I heard them speak during the afternoon. It was wonderful. During afternoon there was a Q&A, which by the way, was never announced properly so people never came prepared... yet magical kitten that i am, I asked a question! I actually dared to! Ha! I marvel at my own daring! (I become inordinately shy and silent before the one I love... imagine!) I asked them how they handled tension and anger as a group and it was the first question they answered individually. Their reaction was weird. Until that moment the flow of information was relaxed and jovial, if tired and by rote. But when I made the question, their faces showed surprise, hesitancy and there was sort of an uncomfortable silence before a flurry of whispered consultation followed. It was as if they've never encountered this sort of question before. The translator even said that it was a deep question ‘cause so far the questions were run-of-the-mill. Mine was the first that was different.

(Overachiever cat...yeah! They all stared at me appraisingly. It was not the same kind of look when I stood than when I sat. While they conferred about what to answer, I was so embarrassed... wondering if I'd done something wrong or not... but I really wanted to know... about other things. Important things like this. People don't value the importance of stress in human relations. A good management of stress makes for long relationships. The fact that they stated more than once that 'they were tired' was driving me nuts with worry. They changed their music style because they were tired, they stopped writing complicated lyrics because they were tired... so it was all there...)

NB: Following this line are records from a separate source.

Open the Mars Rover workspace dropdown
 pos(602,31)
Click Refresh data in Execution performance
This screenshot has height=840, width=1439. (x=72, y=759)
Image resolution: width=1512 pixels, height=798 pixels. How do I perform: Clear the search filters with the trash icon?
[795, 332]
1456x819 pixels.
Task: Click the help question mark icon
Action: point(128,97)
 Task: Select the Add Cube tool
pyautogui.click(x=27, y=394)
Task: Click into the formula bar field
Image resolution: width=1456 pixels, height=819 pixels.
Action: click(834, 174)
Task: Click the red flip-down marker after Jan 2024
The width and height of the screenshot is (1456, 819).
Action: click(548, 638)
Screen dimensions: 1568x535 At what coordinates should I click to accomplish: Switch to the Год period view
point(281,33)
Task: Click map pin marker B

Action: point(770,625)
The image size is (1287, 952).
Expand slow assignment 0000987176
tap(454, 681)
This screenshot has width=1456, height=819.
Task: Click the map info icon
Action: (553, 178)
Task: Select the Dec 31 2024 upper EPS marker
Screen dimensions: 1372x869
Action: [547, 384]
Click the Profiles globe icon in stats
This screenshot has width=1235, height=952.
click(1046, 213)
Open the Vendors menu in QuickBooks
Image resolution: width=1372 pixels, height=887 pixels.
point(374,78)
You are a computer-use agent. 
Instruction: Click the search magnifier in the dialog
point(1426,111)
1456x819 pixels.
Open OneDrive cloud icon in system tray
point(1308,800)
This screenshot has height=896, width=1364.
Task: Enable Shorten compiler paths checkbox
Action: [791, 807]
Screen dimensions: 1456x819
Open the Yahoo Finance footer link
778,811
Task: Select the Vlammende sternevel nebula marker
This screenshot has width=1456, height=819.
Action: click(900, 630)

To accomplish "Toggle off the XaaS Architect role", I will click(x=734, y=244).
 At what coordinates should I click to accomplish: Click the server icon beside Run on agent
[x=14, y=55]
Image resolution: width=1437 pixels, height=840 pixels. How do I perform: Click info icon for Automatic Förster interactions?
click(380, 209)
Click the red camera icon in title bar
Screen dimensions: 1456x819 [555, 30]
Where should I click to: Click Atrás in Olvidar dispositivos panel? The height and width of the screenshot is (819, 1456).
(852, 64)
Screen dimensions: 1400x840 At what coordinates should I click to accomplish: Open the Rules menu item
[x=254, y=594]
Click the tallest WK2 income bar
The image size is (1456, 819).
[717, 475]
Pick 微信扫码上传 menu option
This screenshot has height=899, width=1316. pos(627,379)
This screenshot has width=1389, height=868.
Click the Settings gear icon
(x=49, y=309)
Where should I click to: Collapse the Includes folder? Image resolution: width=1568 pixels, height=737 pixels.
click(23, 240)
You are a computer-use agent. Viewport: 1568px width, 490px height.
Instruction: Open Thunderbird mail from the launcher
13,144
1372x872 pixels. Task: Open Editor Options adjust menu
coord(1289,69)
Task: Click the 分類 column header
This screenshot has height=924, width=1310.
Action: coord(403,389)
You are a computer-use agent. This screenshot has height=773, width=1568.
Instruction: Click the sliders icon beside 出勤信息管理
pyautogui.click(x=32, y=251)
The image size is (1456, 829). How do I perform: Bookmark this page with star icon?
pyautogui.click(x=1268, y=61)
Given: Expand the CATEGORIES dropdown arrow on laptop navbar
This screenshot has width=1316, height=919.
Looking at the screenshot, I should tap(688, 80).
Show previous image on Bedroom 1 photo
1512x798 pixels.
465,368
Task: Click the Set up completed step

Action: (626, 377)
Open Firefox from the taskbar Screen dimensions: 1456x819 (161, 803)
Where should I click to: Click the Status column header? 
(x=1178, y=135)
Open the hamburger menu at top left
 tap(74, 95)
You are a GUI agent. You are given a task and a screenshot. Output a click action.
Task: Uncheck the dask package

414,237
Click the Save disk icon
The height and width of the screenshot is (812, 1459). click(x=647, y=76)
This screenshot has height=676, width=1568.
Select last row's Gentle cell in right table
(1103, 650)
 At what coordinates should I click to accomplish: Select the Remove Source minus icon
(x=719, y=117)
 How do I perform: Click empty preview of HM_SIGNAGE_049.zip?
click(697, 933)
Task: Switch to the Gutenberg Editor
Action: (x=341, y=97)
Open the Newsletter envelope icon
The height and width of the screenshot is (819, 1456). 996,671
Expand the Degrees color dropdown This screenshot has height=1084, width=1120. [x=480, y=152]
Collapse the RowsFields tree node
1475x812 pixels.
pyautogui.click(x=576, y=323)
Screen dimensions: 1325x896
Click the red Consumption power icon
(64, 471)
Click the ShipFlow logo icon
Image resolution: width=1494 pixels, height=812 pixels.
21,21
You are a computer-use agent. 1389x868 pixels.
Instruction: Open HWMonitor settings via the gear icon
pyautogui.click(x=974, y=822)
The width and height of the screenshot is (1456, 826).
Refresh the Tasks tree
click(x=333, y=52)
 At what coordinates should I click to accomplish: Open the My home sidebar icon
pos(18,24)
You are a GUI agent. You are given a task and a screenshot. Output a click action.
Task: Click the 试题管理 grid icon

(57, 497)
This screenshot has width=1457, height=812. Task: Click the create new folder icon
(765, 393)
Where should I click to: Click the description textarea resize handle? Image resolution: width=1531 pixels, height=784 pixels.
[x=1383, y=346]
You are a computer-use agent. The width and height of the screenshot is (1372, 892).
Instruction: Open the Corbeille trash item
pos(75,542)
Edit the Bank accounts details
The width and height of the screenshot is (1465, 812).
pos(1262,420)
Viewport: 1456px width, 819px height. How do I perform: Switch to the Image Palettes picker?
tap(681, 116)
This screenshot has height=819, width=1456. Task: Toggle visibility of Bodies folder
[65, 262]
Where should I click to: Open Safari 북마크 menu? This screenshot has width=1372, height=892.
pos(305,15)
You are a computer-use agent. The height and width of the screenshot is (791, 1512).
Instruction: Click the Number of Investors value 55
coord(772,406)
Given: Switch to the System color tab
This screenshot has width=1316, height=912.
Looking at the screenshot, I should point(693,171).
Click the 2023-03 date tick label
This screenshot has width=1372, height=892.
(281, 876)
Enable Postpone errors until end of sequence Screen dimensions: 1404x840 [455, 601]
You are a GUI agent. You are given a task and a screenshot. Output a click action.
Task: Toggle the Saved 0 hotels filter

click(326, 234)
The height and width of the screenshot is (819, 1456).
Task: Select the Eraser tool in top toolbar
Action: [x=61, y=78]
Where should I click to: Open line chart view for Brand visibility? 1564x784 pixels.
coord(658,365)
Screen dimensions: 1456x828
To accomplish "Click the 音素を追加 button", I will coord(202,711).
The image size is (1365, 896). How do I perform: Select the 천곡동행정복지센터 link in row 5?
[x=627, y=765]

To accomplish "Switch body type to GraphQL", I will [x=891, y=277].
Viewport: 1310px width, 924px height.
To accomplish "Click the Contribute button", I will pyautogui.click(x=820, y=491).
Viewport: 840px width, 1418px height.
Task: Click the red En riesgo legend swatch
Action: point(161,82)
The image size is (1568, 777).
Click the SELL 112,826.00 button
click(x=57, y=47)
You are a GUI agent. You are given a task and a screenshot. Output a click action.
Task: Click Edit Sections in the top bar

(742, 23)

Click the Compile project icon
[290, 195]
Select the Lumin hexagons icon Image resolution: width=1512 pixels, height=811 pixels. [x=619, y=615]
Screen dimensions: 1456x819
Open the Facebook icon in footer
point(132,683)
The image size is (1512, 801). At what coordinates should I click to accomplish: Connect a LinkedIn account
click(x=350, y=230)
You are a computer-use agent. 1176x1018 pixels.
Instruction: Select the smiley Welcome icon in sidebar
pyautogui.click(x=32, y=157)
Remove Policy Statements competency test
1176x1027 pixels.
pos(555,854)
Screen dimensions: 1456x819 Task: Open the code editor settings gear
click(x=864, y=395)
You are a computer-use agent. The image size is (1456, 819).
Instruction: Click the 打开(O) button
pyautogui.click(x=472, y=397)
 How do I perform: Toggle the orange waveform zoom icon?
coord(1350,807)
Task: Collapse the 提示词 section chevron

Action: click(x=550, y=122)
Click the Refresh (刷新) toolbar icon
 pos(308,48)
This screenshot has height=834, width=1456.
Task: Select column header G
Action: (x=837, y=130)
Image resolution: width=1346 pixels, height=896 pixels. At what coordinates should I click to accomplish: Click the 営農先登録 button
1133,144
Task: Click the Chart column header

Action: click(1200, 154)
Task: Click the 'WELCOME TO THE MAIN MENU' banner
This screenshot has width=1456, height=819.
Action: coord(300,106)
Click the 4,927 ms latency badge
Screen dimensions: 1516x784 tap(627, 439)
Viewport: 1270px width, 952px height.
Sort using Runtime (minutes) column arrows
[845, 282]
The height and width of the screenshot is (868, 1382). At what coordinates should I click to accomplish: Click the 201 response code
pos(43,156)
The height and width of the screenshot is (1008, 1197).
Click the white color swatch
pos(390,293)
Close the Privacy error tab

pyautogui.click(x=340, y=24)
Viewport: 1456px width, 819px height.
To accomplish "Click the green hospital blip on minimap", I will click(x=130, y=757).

in a way, it was fun because it confirmed my suspicions that Ren is the mediator. Nao and Yuri are always fighting for one reason or the other (music-wise). Nao is the one who usually gets angry. He is the one that regularly must excuse himself. When they don’t react to his mediation, Ren himself flies over the roof - he admitted to this signaling with his hands with a cute ‘horns motion’ followed by a ‘poofy sound’ (^.^)

On with the kitten life, ne?
Boring, boring, boring...
On the other hand, I will finish my master's in June 25, 08! I am 3 classes away from graduation!! YAY!!
The people from INS told me that I got 99% on the Adjudications Officer exam... for all three grades... now I must submit supporting documentation.. and see if they offer a post. I am so tired! I want to leave here!!! New York or Washington would be so cool! Expensive but cool!!! I would take Vanesa with me! yup! Sara is doing so good with her band!! I am glad she is working towards her goal! is good to see her so happy!! nyah! I will try to be happy too!
I have gone down 60 pounds so far.. I am happy to say the least!
I am learning new stuff from a couple of WICCAN friends... It’s interesting... and explains a lot of things... that I can do.
I dream about things before they happen, babies are presented to me before they are born and stuff like that... quirks you know? I am curious... so I will continue to explore. I used to dabble in Wiccan before I was scared... only problem is that I do not particularly like one of the people there. And I am not yet decided whether to go with the moon or the sun... it’s complicated... nyah! Crazy even! But it’s interesting!